Des Travers, born in Glasgow of Irish parents, had initially trained as an apprentice welder, before coming to Dublin to work as a courier driver for DHL. Working his delivery routes during the day, he studied at night to achieve his sales qualifications. Headhunted by Federal Express, he went on to become general manager of the Dublin depot. He subsequently became general manager of Airborne Express, and later Parceline prior to his joining DPD.

Decarbonising fleet

DPD is investing €2m in decarbonising its Irish fleet, with plans to add 100 electric vans and trucks by the end of next year, aiming for a target of 250 electric vehicles by 2025. It has deployed 30 electric vans in 2021 so far, and will save 100,000 litres of diesel this year.

It is adding 10 new electric vehicles to the Cork depot by end of 2021, serving Cork city and surrounding areas with zero emissions.

As part of its smart urban delivery commitment, the company launched the “Green Last Mile” initiative in November 2020, a new scheme set up to deliver 1,000 parcels per day in Bettystown, Laytown and Drogheda using a double decker bus and ten electric bikes.

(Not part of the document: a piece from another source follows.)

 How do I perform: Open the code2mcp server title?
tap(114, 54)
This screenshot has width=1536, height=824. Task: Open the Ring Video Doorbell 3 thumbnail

The CO2 saving is significant as the scheme is replacing ten diesel vans on the road, and, at full capacity, can save 550Kg of CO2 emissions each week.

The initiative avoids a significant number of motorway miles given the vans would have been driving from the depot to their destination each day.

“This project is already having a massive impact on communities in the towns involved,” Des explains. 

Rather than having diesel vans driving into these urban areas, we are using electric bikes which really improves the delivery experience.

"It has really grown into a triple-win — it avoids CO2 emissions, it reduces congestion, and it allows us to deliver parcels more efficiently. We are looking very closely to see how we can replicate the scheme’s success elsewhere.”

Looking to its future workforce needs, DPD is running a Logistics Associate Apprenticeship programme, consisting of one day a week studying at Technology University Dublin and four days a week working at DPD. It is seen as the optimum entry point into the Logistics, Freight, Shipping and Distribution sectors for school graduates, mature students and career changers. 

Earn while you learn

It also offers upskilling opportunities for the existing employees with no former qualification who wish to advance their careers in logistics, with the added benefit of ‘earning while learning’.

As to the ever-changing consumer habits and how they have been influenced by the pandemic, the annual DPD group e-shopper barometer report sheds light on the latest tastes and behaviours of Europeans who buy online. 

Fashion, a long-time favourite, declined significantly in 2020, while other categories such as high-tech, cosmetics, home furnishing/DIY, and sports equipment all showed impressive growth.

However, the true king of 2020 was the grocery category. Driven by consumers eating far more often at home, online purchase volumes of groceries reached remarkable levels worldwide, with grocery stores experiencing a 95% increase in transactions between March and December.